We will use MySQL as the demonstration database.

Indexes are familiar concepts in data management. Their primary purpose is to reduce data retrieval time and minimize disk I/O operations.

Indexes are ubiquitous in data scenarios, including mobile contact lists, file systems (ext4/xfs/ntfs), and database systems (MySQL/Oracle). Database and file systems typically use B+ trees to store index information. B+ trees balance write and read performance, with extreme retrieval complexity of O(logN), where N represents the number of nodes, and logN indicates the total number of disk I/O scans.

MySQL supports four types of index structures: B+ Tree, R Tree, HASH, and FULLTEXT.
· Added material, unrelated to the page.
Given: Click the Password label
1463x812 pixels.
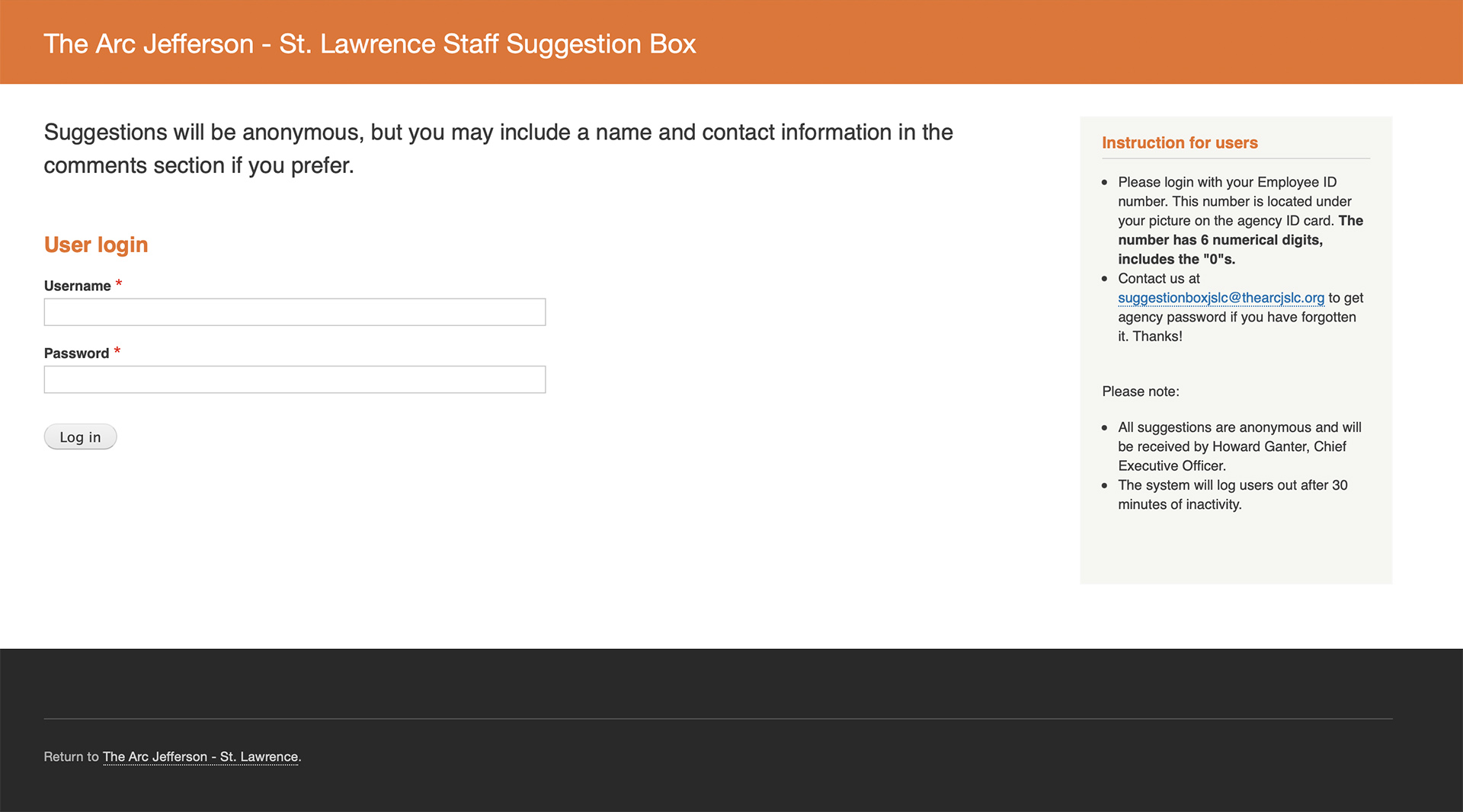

This article provides a brief introduction to B+ trees. The next article will discuss the B+ tree index implementations in MySQL’s two commonly used engines: MyISAM and InnoDB. The remaining index types will be covered in subsequent articles.

Before diving into B+ trees, let’s first understand binary trees.

Trees are data storage structures named after their resemblance to real-life trees.

An unpruned tree, as shown in Figure 1, is actually a binary tree where each node has at most two child nodes.

Using the tree in Figure 1 as an example:

• Root Node: 6 is the root node. The root node has no parent node but has child nodes, typically called the ROOT node.

• Child Nodes: 8 and 4 are child nodes of 6, with 4 being the left child and 8 the right child.

• Parent Node: 6 is the parent node of 4 and 8. The parent node is the upper-level node of the child nodes.

• Leaf Nodes: 4 and 5 are leaf nodes. Leaf nodes are nodes without children, except for the root node.

• Sibling Nodes: 8 and 4 are sibling nodes because they share the same parent, 6. Nodes 10, 9, and 7 have no siblings as they each have only one child.

• Levels: The number of layers in a tree. The tree in Figure 1 has 6 levels.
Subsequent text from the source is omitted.